> _WORK REQUIRED_
All lines in the material with the string "values" should be listed.

> _DATA FOR THIS TASK_
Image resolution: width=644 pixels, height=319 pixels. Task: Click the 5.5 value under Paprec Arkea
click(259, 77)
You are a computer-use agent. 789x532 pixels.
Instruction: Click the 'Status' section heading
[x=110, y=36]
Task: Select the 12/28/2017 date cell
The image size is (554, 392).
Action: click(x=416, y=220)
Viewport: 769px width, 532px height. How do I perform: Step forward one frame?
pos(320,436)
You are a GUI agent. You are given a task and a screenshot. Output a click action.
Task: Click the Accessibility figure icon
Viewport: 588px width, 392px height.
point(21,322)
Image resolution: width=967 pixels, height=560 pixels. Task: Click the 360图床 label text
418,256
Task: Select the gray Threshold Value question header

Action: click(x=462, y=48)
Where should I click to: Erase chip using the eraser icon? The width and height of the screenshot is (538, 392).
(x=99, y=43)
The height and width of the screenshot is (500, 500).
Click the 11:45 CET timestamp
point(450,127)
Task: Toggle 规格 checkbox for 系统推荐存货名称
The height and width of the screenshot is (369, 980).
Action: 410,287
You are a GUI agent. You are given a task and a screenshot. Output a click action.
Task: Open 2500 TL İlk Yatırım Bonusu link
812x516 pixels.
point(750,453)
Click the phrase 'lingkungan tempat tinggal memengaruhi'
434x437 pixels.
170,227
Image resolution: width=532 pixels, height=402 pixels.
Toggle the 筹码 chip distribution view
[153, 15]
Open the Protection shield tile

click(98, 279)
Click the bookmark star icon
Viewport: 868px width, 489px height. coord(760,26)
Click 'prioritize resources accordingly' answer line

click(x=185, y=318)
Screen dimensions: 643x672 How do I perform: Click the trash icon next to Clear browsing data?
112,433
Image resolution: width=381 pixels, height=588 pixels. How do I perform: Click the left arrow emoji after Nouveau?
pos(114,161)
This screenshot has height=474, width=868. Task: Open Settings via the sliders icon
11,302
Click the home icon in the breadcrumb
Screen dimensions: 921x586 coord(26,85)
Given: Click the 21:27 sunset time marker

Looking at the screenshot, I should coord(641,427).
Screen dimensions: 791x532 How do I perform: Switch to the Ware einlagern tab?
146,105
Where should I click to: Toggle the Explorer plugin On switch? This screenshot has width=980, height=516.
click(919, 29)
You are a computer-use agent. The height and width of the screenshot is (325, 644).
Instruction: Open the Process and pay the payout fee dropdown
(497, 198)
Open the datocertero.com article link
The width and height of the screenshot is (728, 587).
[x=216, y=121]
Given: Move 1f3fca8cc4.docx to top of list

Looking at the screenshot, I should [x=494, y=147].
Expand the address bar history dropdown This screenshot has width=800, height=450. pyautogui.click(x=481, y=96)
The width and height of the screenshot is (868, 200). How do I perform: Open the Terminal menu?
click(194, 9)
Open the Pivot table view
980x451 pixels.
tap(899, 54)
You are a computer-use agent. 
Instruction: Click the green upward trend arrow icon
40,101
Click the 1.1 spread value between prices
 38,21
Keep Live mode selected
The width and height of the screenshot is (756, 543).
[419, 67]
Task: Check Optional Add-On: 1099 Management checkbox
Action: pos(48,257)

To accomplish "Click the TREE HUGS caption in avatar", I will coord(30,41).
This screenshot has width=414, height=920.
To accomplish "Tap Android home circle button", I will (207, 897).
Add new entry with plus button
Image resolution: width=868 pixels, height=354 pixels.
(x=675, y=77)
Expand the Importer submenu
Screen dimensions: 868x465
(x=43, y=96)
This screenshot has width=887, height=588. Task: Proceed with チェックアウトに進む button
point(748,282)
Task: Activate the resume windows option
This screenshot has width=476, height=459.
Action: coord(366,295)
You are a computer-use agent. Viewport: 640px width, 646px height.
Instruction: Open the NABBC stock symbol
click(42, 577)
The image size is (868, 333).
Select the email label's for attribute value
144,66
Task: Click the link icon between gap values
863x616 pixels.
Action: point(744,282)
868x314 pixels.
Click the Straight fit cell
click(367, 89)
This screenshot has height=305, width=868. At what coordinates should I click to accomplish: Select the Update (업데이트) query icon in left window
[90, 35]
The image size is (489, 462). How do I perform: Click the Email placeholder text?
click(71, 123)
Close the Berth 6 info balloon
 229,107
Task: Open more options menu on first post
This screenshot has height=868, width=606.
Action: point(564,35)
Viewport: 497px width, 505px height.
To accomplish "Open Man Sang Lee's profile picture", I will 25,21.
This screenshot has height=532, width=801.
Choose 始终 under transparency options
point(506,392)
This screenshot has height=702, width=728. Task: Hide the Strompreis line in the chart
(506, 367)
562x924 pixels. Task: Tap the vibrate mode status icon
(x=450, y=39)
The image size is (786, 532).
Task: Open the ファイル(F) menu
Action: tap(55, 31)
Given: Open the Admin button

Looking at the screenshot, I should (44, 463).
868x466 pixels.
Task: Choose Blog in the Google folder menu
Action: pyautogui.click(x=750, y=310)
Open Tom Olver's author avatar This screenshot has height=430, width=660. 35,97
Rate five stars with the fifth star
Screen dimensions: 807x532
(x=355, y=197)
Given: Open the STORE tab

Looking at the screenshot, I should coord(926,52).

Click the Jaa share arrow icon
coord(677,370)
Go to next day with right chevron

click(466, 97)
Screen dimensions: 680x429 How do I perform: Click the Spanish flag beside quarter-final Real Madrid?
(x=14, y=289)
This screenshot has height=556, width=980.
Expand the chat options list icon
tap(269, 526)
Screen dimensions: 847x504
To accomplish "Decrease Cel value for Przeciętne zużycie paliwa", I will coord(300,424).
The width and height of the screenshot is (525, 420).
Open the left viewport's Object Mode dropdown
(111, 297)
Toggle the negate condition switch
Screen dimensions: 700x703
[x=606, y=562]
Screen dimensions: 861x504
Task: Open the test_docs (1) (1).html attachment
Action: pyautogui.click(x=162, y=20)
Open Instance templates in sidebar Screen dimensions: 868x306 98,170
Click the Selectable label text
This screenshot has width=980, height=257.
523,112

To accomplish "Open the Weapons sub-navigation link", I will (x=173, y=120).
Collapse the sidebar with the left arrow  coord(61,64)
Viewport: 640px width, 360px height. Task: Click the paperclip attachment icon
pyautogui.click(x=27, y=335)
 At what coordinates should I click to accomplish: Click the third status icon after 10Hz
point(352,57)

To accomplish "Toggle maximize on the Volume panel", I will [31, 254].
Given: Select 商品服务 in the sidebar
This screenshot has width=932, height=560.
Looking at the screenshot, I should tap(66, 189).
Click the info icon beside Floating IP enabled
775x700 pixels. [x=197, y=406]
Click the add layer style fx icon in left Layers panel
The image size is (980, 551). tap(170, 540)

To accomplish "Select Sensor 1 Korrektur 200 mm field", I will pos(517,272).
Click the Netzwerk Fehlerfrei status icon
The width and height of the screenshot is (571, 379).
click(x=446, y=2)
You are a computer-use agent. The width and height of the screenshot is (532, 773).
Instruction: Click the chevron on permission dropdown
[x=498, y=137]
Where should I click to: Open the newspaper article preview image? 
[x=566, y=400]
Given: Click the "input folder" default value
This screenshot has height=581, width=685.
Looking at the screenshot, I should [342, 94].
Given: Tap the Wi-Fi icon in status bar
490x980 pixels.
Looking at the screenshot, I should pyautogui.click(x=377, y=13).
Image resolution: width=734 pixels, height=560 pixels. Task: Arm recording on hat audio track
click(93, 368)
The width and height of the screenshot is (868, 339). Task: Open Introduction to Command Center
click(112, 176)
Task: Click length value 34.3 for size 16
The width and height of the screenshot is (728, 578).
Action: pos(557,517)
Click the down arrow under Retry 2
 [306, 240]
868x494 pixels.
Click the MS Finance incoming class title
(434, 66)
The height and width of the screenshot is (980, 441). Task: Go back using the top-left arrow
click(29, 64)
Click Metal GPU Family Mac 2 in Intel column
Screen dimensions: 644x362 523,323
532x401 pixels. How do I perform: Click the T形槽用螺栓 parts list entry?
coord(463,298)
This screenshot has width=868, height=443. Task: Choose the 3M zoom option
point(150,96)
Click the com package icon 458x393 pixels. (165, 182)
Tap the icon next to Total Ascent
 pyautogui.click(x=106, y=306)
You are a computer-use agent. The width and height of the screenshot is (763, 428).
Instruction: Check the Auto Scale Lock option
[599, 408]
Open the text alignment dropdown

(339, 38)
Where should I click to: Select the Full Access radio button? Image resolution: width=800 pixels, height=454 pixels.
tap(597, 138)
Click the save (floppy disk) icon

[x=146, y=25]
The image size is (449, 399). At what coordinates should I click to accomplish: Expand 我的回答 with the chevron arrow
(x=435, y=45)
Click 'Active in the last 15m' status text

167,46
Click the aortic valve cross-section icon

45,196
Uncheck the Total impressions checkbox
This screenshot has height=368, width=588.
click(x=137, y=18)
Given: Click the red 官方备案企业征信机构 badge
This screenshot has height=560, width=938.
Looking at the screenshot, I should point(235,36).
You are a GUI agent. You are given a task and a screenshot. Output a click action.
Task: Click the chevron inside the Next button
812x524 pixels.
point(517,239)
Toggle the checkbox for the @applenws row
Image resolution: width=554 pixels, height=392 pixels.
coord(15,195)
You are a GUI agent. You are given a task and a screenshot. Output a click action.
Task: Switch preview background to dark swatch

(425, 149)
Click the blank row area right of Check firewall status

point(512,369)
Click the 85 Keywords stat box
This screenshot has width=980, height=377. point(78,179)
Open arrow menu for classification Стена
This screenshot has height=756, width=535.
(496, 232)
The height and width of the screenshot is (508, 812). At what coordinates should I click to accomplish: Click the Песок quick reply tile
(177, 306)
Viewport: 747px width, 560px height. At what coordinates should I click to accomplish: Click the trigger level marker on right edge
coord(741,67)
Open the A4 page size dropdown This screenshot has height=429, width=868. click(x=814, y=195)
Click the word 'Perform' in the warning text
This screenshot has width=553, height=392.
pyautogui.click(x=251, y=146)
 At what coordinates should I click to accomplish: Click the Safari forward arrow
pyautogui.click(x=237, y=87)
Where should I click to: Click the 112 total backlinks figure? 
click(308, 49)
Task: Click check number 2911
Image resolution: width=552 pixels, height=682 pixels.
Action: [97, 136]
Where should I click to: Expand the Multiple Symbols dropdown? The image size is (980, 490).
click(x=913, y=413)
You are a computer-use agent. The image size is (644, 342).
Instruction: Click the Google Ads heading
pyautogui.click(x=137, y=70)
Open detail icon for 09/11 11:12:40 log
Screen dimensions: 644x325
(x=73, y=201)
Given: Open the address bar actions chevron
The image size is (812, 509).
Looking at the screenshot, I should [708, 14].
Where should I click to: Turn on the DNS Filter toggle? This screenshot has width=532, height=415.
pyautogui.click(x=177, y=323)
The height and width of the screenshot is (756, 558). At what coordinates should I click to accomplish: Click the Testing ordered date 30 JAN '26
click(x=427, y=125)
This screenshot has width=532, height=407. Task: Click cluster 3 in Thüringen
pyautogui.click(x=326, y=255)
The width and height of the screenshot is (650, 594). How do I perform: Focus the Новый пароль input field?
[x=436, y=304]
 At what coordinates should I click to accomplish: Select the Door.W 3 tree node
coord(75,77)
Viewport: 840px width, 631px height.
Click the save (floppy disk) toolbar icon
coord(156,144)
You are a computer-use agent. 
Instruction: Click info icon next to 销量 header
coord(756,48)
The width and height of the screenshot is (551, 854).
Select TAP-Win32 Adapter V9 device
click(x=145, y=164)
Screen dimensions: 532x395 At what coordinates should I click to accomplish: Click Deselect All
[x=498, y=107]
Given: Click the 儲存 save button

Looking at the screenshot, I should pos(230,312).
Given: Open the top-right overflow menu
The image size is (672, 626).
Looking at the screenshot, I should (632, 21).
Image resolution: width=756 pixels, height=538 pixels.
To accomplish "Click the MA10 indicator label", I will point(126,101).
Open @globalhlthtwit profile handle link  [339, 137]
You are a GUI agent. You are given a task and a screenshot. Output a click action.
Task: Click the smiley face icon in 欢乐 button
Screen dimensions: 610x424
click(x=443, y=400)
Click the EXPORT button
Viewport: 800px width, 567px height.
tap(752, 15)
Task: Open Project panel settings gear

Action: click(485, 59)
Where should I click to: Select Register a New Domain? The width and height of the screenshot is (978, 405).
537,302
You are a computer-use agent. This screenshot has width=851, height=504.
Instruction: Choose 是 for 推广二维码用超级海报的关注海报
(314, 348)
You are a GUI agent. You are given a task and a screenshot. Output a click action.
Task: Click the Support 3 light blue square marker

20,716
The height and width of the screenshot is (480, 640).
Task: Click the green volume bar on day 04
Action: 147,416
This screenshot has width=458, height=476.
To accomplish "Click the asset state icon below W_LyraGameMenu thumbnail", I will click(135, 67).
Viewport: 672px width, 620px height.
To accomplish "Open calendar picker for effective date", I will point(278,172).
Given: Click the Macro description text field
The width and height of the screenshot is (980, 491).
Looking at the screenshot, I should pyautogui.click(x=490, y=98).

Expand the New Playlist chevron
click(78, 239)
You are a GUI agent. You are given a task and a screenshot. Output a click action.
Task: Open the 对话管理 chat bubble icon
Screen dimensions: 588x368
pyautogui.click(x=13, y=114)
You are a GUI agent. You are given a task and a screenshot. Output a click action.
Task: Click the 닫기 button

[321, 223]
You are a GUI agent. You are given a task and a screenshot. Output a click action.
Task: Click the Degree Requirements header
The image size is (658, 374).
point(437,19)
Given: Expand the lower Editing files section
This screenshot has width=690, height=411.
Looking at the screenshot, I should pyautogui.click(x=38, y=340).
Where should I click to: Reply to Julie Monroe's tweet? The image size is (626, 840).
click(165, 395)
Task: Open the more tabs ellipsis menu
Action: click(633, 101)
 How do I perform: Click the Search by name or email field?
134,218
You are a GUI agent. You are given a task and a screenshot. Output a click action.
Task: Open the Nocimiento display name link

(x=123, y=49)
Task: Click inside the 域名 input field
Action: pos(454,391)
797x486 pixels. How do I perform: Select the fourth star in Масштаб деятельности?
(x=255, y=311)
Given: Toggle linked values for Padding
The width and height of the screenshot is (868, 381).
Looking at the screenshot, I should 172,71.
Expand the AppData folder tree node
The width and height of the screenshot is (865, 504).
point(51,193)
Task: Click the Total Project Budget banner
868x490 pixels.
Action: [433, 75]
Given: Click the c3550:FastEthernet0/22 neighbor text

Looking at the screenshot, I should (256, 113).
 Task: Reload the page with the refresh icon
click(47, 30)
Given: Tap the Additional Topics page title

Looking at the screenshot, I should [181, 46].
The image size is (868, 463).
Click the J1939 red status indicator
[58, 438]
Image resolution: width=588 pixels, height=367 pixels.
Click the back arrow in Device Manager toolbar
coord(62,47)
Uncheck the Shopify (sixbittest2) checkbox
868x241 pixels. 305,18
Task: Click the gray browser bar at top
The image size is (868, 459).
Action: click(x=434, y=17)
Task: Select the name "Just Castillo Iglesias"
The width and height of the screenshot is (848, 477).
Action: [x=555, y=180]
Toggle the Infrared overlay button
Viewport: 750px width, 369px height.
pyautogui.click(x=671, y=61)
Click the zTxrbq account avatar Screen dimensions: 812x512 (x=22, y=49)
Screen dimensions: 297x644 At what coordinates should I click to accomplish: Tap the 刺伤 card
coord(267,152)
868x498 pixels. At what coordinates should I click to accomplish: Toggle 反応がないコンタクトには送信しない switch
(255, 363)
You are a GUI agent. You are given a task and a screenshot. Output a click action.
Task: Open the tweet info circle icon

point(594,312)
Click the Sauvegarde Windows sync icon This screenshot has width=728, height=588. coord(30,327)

> _YOUR SOLUTION_
Task: Click the link icon between gap values
Given: Toggle linked values for Padding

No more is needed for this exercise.